Re: MULE primer - Stephen J. Turnbull

Gnus development mailing list
 help / color / mirror / Atom feed

From: "Stephen J. Turnbull" <turnbull@sk.tsukuba.ac.jp>
Subject: Re: MULE primer
Date: Tue, 1 Sep 1998 17:46:32 +0900 (JST)	[thread overview]
Message-ID: <13803.46184.111160.960378@tanko.sk.tsukuba.ac.jp> (raw)
In-Reply-To: <m2af4klppy.fsf@altair.xemacs.org>

>>>>> "sb" == SL Baur <steve@xemacs.org> writes:

    sb> [cc'ed to xemacs-mule]

Which is where I picked it up; I imagine it will continue on both
lists, I don't (and don't have time to :( ) subscribe to ding.

    sb> Lars Magne Ingebrigtsen <larsi@gnus.org> writes in
    sb> ding@gnus.org:

    >> What is *the* way to learn about all this MULE stuff?

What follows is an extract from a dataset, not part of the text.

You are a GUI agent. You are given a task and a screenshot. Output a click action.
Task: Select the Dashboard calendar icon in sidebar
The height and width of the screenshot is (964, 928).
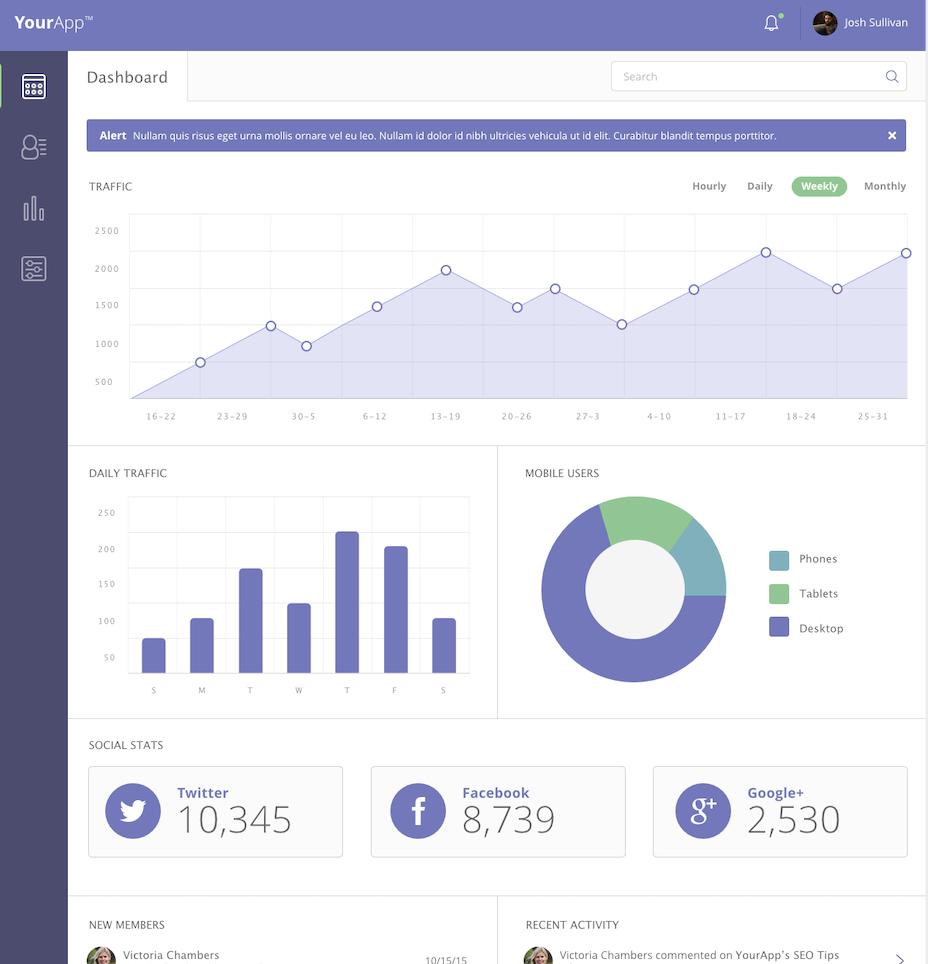point(33,86)

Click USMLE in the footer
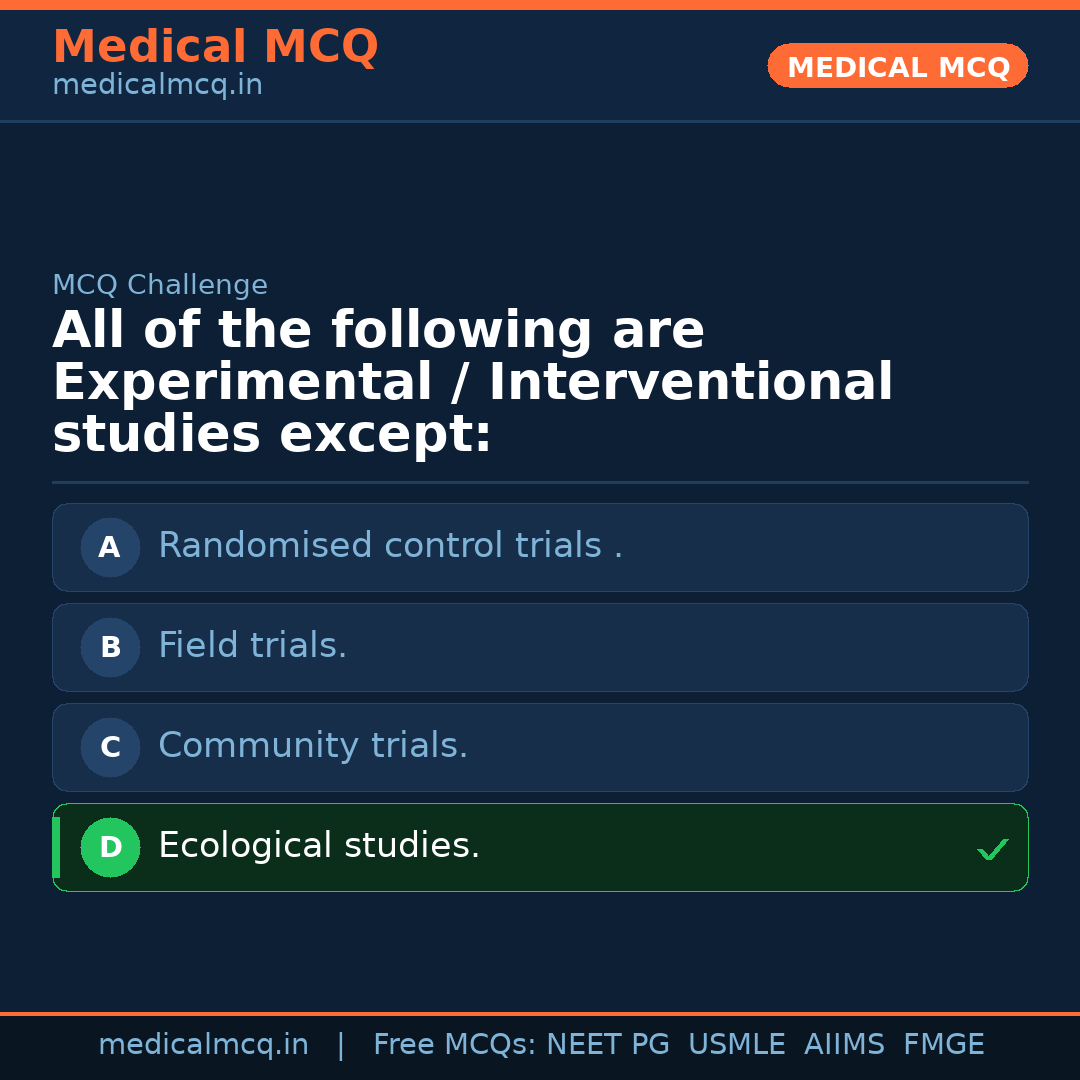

    sb> For detailed technical documentation about charsets, JIS,
    sb> etc. there's the O'Reilly Blowfish book -- Understanding
    sb> Japanese Information Processing.  It makes very dry reading
    sb> except perhaps for Chapter 5 -- "Japanese Input" which does
    sb> give some clues how to make things work.

I agree with the reviewer's opinion about "dry," and it's primarily
relevant (to people who aren't implementing core Mule functionality)
as background.  BTW, "Son-of-Blowfish" is supposed to go to press RSN.
It has the advantage of being much more internationally-oriented,
supporting Korean, Chinese, and Vietnamese as well as Japanese.  A
partial and old version is available on-line at

      file://ftp.uu.net/vendor/oreilly/nutshell/ujip/doc/cjk.inf

(about 165k, and now over two years old).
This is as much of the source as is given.